> **Work to complete**
What is needed here is an exact repetition of the records below, beginning at the line that has "You are a computer-use agent. Screen" and stopping after the line that has "Task: Click the ASEAN CC competition badge".

> **Data provided**
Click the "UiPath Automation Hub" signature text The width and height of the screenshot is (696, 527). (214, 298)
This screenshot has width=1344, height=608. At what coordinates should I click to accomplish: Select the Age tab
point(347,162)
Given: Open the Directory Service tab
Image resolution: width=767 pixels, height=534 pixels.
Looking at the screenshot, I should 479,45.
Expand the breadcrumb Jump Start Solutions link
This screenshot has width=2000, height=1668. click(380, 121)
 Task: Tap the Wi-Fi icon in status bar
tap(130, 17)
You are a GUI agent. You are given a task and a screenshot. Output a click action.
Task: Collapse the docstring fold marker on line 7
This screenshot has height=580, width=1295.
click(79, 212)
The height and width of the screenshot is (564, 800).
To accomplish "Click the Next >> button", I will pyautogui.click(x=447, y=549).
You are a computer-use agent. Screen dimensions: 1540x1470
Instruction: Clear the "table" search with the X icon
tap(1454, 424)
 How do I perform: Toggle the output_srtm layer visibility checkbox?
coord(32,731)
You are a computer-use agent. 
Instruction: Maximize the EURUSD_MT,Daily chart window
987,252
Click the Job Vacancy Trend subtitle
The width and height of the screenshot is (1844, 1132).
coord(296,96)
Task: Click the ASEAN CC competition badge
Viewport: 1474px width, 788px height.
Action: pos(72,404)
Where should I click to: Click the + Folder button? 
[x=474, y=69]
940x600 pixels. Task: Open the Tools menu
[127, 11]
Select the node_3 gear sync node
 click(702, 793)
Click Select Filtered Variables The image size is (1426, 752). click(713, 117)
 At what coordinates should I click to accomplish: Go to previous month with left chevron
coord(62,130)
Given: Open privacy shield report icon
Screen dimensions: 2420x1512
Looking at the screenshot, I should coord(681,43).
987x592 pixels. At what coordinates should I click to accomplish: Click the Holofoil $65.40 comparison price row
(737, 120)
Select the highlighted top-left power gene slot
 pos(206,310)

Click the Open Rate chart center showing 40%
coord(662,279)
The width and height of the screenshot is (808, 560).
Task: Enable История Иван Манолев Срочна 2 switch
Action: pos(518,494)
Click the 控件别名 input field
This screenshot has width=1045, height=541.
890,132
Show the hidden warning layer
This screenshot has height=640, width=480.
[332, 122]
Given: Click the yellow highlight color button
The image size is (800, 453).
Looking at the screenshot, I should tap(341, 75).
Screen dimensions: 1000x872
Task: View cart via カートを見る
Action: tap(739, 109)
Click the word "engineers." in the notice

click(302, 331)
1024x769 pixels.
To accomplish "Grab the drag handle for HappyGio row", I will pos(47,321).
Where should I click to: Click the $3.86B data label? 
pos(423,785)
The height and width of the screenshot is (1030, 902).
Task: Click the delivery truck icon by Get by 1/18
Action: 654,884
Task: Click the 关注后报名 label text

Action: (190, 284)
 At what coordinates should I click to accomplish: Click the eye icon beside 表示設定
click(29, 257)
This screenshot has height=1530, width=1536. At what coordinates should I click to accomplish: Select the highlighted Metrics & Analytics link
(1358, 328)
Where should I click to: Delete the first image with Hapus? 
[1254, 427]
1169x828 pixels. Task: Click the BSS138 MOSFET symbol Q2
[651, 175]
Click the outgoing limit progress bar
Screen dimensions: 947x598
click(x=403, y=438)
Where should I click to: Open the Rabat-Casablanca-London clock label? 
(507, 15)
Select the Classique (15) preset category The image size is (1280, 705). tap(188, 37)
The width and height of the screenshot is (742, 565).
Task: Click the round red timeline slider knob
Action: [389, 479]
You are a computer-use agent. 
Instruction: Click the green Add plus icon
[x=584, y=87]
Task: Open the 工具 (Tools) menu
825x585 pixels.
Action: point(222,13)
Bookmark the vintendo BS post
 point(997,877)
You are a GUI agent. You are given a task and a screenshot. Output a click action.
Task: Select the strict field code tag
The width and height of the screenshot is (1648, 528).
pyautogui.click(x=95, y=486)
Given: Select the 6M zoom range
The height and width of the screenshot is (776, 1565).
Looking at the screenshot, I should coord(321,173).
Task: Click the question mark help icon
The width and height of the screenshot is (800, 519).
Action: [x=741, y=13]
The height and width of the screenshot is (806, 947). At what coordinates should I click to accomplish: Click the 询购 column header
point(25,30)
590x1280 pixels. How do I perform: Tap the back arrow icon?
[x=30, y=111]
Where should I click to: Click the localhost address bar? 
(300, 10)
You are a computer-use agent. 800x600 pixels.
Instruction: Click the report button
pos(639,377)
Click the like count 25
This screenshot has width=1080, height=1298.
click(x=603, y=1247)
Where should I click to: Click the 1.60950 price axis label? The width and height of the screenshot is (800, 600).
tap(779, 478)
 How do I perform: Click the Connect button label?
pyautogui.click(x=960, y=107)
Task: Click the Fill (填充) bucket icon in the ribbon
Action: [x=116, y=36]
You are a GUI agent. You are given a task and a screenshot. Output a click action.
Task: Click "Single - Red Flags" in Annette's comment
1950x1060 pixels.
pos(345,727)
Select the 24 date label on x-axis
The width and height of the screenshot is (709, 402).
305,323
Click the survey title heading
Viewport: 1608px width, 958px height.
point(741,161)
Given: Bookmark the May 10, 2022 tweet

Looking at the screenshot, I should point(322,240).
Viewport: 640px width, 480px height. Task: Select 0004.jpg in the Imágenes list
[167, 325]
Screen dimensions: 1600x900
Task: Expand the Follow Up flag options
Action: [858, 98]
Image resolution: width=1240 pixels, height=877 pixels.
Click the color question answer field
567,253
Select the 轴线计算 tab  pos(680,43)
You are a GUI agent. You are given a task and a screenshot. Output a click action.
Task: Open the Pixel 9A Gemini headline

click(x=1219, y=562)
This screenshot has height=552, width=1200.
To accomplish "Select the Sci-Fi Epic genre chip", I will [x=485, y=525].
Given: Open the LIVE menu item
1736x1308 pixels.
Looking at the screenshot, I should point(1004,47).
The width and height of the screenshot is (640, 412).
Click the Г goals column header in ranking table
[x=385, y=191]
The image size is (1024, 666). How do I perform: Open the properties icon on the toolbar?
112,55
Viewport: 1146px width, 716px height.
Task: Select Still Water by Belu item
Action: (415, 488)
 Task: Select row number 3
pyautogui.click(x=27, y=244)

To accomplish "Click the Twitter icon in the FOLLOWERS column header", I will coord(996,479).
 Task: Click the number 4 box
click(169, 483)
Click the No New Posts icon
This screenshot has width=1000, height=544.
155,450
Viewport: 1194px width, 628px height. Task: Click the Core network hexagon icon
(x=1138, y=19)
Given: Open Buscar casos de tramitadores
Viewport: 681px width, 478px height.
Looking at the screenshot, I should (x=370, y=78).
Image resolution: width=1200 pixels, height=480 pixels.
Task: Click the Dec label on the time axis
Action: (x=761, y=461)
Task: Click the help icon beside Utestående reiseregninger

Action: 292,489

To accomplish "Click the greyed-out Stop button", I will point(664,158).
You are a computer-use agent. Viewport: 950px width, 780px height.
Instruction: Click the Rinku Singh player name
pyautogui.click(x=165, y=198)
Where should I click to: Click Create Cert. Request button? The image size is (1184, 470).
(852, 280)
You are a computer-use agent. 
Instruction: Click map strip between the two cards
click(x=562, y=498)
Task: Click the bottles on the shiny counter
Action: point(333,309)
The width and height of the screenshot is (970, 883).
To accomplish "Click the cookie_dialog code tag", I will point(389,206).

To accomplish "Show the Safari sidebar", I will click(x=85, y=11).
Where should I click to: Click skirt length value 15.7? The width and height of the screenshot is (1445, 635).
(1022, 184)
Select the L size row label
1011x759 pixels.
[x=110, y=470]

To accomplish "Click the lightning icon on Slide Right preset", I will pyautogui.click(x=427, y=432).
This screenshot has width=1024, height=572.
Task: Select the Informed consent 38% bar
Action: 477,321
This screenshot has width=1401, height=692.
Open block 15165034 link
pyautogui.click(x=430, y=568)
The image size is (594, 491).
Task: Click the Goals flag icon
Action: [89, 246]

> **Exercise response**
You are a computer-use agent. Screen dimensions: 1540x1470
Instruction: Clear the "table" search with the X icon
tap(1454, 424)
 How do I perform: Toggle the output_srtm layer visibility checkbox?
coord(32,731)
You are a computer-use agent. 
Instruction: Maximize the EURUSD_MT,Daily chart window
987,252
Click the Job Vacancy Trend subtitle
The width and height of the screenshot is (1844, 1132).
coord(296,96)
Task: Click the ASEAN CC competition badge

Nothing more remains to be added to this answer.